Effects of Substituent Groups on Curing Reaction and Thermal Stability of Nitrile Functional Benzoxazine Resins

Three nitrile functional benzoxazine monomers (PH-bn, mPH-bn, aPH-bn) were synthesized based on phenols containing different substituents and m-aminobenzonitrile, and their cured products (poly(PH-bn)、 poly(mPH-bn)、poly(aPH-bn)) were obtained. The structures and compositions of benzoxazine monomers were characterized by Fourier Transform Infrared spectroscopy (FT-IR) , Nuclear Magnetic Resonance spectroscopy (¹H-NMR) and Gel Permeation Chromatography (GPC). The effect of the substituents on curing behaviors was compared by differential scanning calorimetry (DSC), and the curing reaction mechanism was further discussed.
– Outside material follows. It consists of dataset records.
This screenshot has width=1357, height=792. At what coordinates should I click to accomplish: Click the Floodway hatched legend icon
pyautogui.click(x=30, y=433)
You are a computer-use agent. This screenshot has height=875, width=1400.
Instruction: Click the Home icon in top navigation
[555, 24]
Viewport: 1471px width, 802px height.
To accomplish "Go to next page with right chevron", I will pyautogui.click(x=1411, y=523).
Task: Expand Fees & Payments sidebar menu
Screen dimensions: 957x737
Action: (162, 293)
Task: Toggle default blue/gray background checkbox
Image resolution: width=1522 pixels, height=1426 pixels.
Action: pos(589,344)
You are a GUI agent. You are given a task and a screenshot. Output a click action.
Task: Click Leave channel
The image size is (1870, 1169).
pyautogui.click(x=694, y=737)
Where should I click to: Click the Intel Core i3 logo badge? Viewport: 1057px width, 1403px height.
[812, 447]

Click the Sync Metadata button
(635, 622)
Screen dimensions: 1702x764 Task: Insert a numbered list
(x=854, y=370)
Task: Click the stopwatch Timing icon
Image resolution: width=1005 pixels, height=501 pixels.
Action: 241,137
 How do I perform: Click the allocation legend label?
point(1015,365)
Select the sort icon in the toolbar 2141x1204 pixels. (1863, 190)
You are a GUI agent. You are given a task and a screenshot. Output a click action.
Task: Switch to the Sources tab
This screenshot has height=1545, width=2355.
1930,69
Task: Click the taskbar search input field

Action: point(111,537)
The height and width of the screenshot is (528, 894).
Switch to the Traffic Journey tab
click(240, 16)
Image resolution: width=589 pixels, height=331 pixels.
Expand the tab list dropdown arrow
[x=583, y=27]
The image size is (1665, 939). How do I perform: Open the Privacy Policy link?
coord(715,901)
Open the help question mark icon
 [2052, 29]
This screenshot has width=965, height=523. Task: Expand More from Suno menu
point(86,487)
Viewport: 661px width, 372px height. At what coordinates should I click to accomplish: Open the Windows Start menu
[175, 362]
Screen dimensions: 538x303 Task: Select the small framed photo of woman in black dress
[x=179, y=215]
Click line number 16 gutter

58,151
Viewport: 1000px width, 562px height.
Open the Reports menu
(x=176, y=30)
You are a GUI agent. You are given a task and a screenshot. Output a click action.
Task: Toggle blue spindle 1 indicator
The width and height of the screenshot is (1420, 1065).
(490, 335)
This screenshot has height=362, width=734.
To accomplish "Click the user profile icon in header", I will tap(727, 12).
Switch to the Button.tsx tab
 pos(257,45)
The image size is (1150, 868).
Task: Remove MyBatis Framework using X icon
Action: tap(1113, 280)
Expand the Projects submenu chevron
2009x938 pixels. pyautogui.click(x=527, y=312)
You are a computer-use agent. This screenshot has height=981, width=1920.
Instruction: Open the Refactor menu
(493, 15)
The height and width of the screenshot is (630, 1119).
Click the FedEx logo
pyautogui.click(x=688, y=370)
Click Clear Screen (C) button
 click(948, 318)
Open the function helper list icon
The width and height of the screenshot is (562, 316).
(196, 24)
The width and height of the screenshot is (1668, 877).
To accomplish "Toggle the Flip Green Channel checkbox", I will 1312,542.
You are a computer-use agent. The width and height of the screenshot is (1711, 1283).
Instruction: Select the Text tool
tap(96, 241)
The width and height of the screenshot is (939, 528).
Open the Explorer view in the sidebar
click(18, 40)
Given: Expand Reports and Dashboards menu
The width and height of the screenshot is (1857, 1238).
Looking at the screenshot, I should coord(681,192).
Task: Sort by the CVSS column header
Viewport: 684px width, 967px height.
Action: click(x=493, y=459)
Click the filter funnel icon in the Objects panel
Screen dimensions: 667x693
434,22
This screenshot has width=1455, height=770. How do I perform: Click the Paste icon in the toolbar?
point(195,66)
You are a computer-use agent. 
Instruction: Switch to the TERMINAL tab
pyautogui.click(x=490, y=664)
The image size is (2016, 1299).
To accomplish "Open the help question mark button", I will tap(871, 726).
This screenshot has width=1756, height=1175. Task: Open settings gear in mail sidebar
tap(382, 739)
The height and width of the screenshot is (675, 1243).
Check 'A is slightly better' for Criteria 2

In addition, thermogravimetric analysis (TGA) and TGA-FTIR were used to compare the thermal stability and pyrolysis mechanism of the three cured products. The results showed that the crosslinking reactions of the oxazine rings and a part of nitrile groups occurred simultaneously during the curing process. Due to the presence of the electric-donating methyl group, the peak temperature of the curing reaction increased and the thermal stability decreased. However, the electric-absorbing aldehyde group made the curing peak temperature decrease. Moreover, the thermal stability significantly increased because of the crosslinking reaction of the aldehyde groups. The 5% mass loss temperature of poly(aPH-bn) was 380 ℃, and its char yield was as high as 67.3% in N₂ atmosphere at 800 ℃.